By Beatriz Rios
(EurActiv) — Inflation in the euro area fell to 1% in July, its lowest level since 2016, according to Eurostat data released on Monday (19 August), adding pressure on the European Central Bank to consider relaunching its economic stimulus programme in September.
Inflation in the eurozone fell by more than one point compared to the same period last year (2.2%), sliding further away from the ECB target of 2%.
The latest Eurostat forecast published last week also showed that while GDP keeps growing, it only rose by 0.2% in the second quarter of 2019.
Germany, the eurozone’s economic powerhouse, could soon enter a recession, the Bundesbank said in a note published on Monday (19 August).

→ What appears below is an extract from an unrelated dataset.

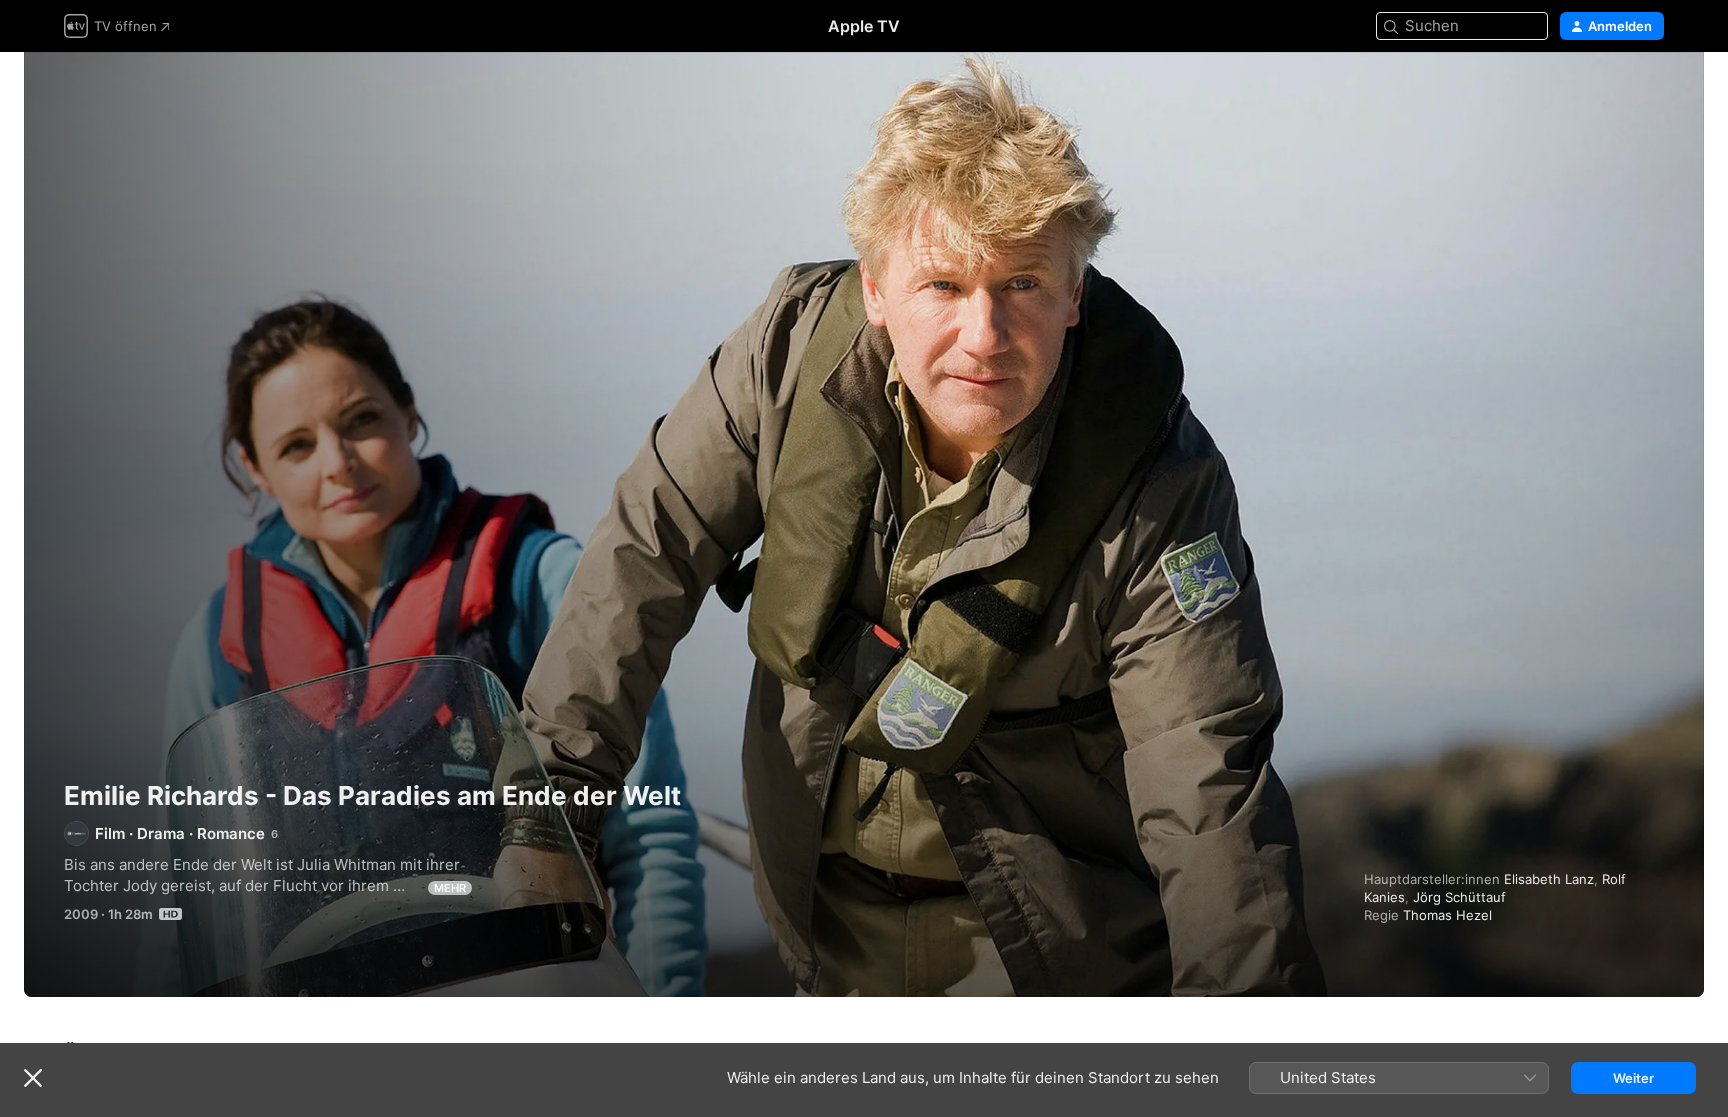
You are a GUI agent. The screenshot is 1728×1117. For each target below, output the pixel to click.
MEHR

“International trade disputes and Brexit are important reasons behind this,” said Germany’s central banker Jens Weidmann, describing the slowdown as a slump.
The euro area also suffered from the “softening global growth dynamics and weak international trade,” ECB President Mario Draghi explained during a press conference back in July.
No decision before September
Draghi’s comments, in such a context, were widely interpreted as an open door for the ECB to relaunch its bond-buying programme. After the ECB’s governing council meeting in July, all options were on the table to boost the euro area economy.
The ECB will make a decision in September, based on the latest forecast. But some of its members are already making public comments to prepare the ground.
Estonia’s central bank governor, Madis Müller, said in an article that as inflation in the eurozone slides further away from EBC target, the bank “has yet to stimulate the economy.”
In an interview with the Wall Street Journal a few days ago, Finland’s Central Bank governor Olli Rehn said that “substantial and sufficient” bond purchases as well as interest rate cuts might be needed. The ECB kept its main interest rate at zero in July.
“It’s important that we come up with a significant and impactful policy package in September,” Rehn said.
Draghi said the ECB has been considering monetary stimulus for several months “to ensure that financial conditions remain very favourable and support the euro area expansion.”
If the situation does not improve, “the Governing Council is determined to act,” the ECB President insisted. Draghi will be replaced in October by Christine Lagarde, the former head of the International Monetary Fund.
The ECB launched in March 2015 a public sector asset purchase programme in secondary markets (PSPP). Under this programme, the ECB bought public bonds on secondary markets to stimulate growth and counter deflation in the eurozone.
The scheme was suspended in December 2018, days only after the ECB won a landmark case at the European Court of Justice. The tribunal backed the programme by confirming it fell within the mandate of the ECB and was the lender’s last resort to counter deflation.
Draghi might make use of that trump card again in September.